I have previously been critical of the go-it-alone model, where the ‘standard’ (i.e. curriculum) for a degree apprenticeship is developed in isolation from the degree awarding body, as this places difficult pressures on autonomous higher education providers. But the integrated model has its own challenges, particularly around the sticky issue of intellectual property.

Trailblazer groups are required to sign over the copyright for their standards to the government for the cost of £1. This copyright includes the assessment plan and any ‘future works’ (modification, adaptations, revision and amendments). For those higher education providers working with trailblazer groups on integrated models, it is unclear whether their work and programme design is also signed over.

Act of government?

The term ‘degree’ is legally protected, and the status of all universities and degree-awarding bodies is recognised and protected by UK law. However, the current process for approving standards for non-integrated degree apprenticeships requires sign off from the Minister for Skills. In the Expression of Interest (EOI) for the apprenticeships standards, if trailblazer groups think their standard meets levels 6 or 7 of the Framework for Higher Education Qualifications they can apply to include a degree in it by including a letter of support from at least one higher education institution.
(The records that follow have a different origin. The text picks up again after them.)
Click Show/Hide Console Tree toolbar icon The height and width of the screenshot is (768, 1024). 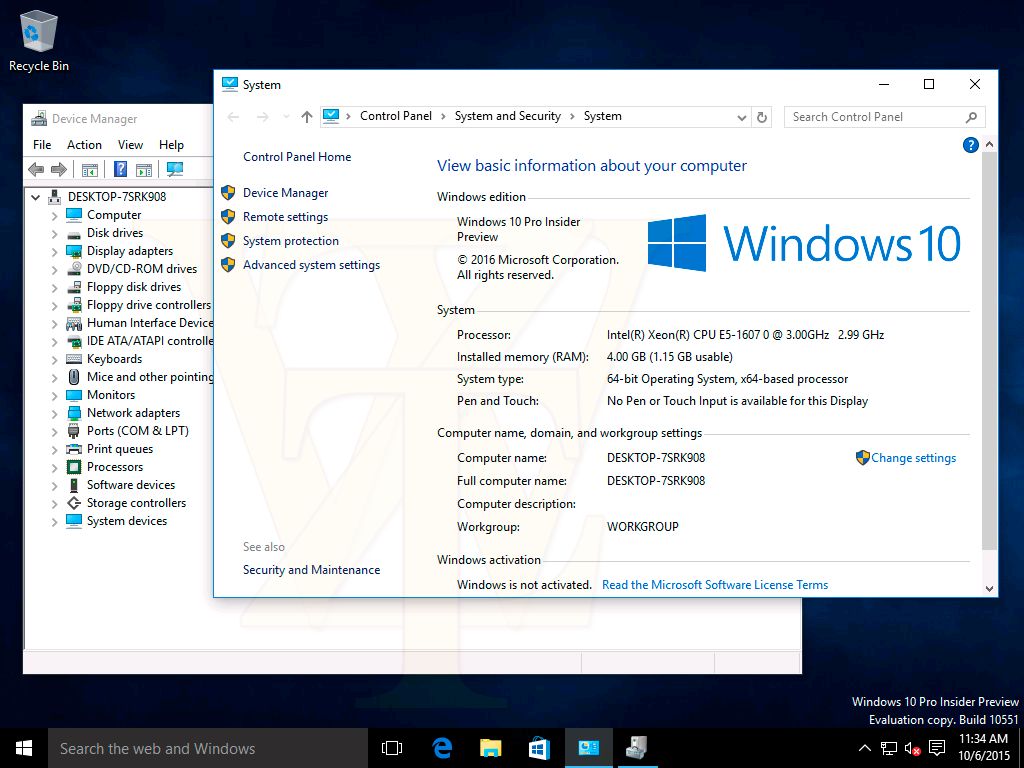[x=90, y=170]
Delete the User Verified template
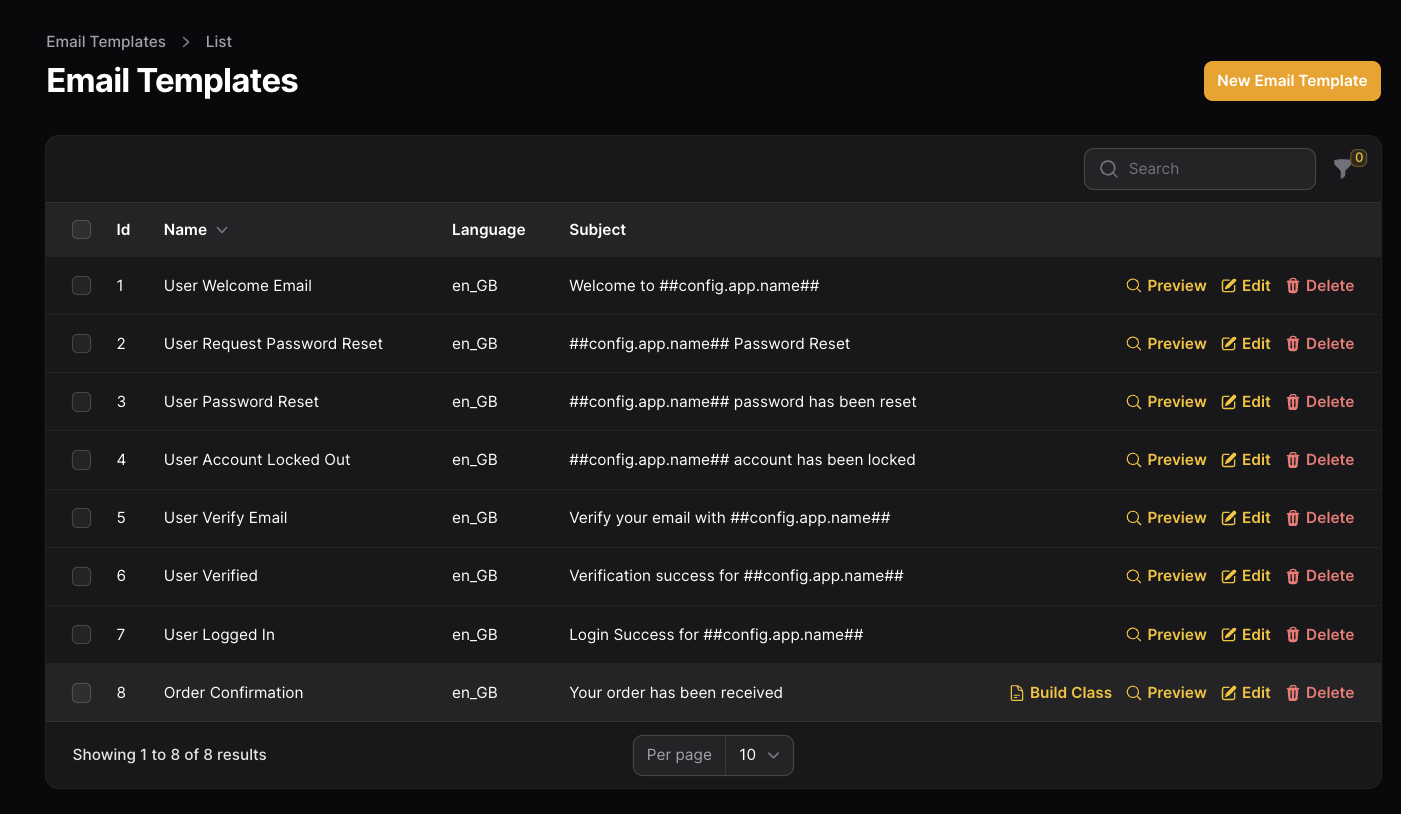This screenshot has height=814, width=1401. tap(1319, 576)
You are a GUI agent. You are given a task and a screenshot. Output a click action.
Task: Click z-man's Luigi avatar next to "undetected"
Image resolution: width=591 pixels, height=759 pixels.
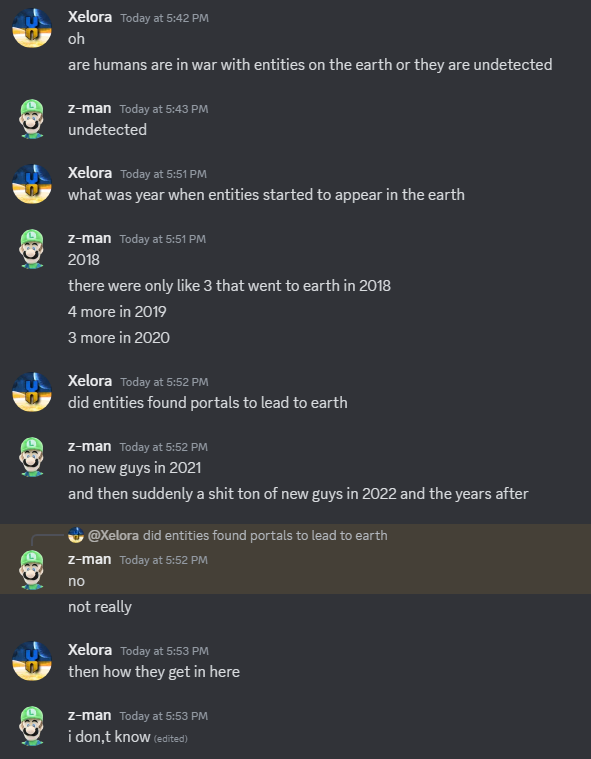(32, 119)
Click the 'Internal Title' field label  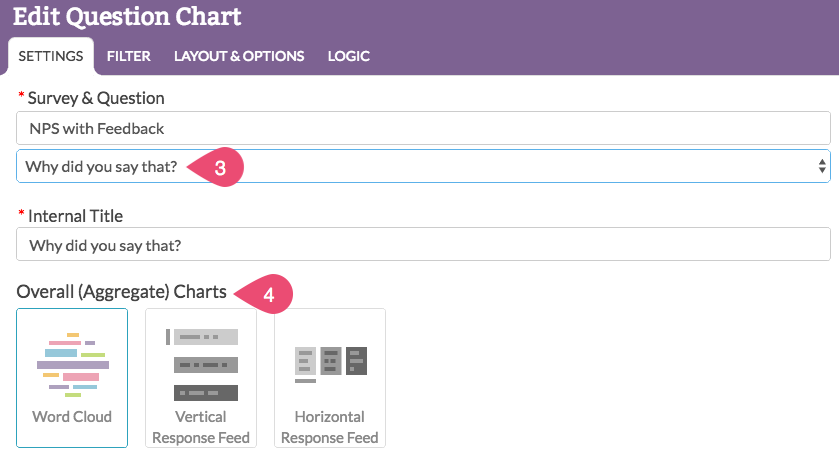pos(79,215)
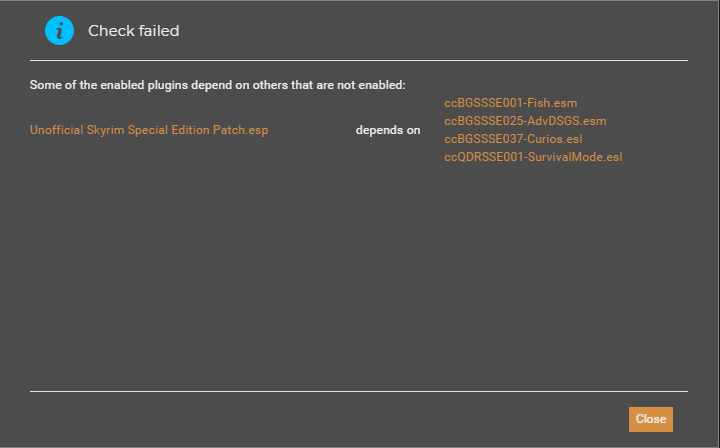Click the divider line above the Close button

pyautogui.click(x=359, y=391)
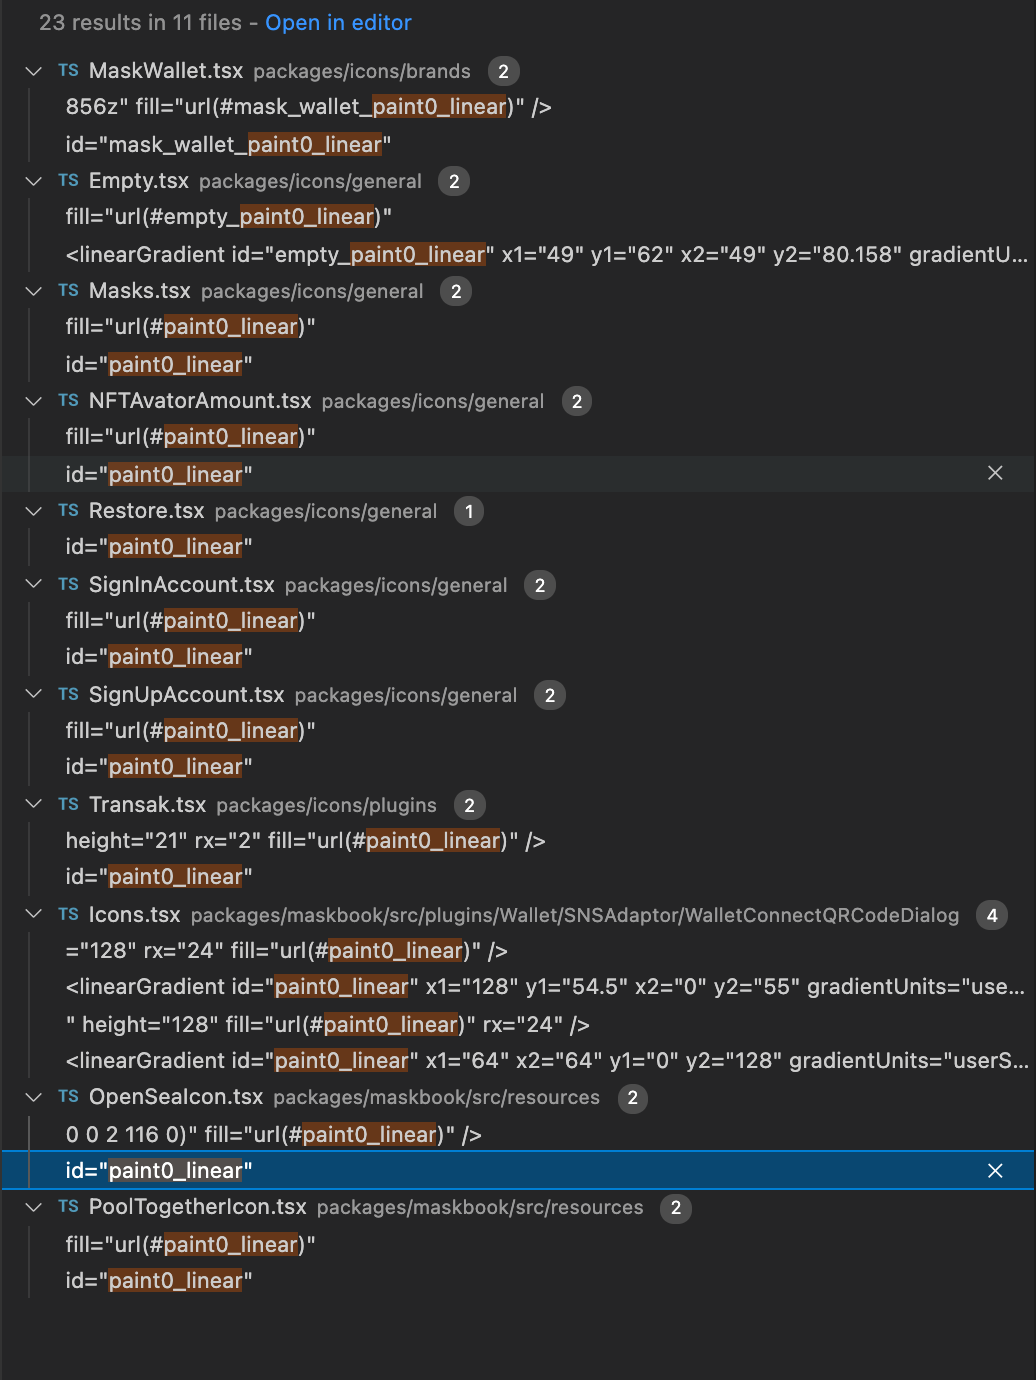
Task: Select the height rx match in Transak.tsx
Action: (300, 840)
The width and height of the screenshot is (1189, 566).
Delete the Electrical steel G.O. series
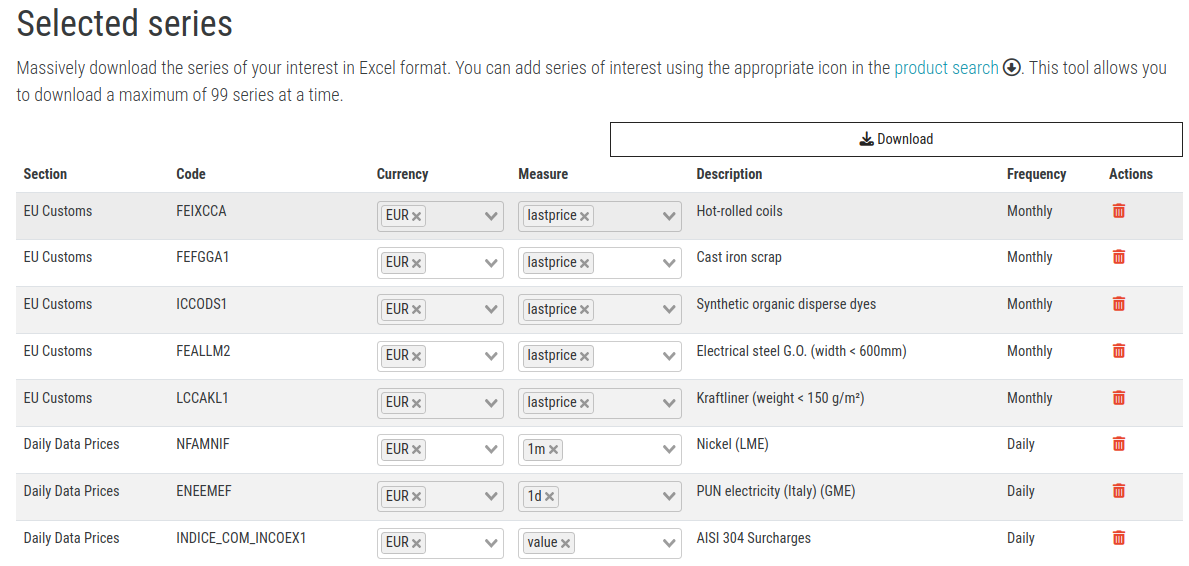[1118, 351]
The government then evaluates the EOI and its associated assessment plan against pre-set criteria, and the Minister for Skills must approve the standard as a degree apprenticeship. Although the letter of support from a higher education institution endorses the apprenticeship standard, this is before it has been through any of the usual approval processes that a degree awarding body might do for any other degree.

Furthermore, this does not guarantee that the particular institution who wrote the letter of support actually gets to deliver the apprenticeship standard. Although the standard might show that the intention to work with a degree awarding body is there, it is for a government minister to be satisfied that a qualification meets degree requirements before a legally recognised degree awarding body has done so(!). Furthermore, although the trailblazer group may have consulted with a degree awarding bodies in the process of developing that standard, at the time of approval the specific training provider – and thus the degree awarding body or validated partner – hasn’t been decided.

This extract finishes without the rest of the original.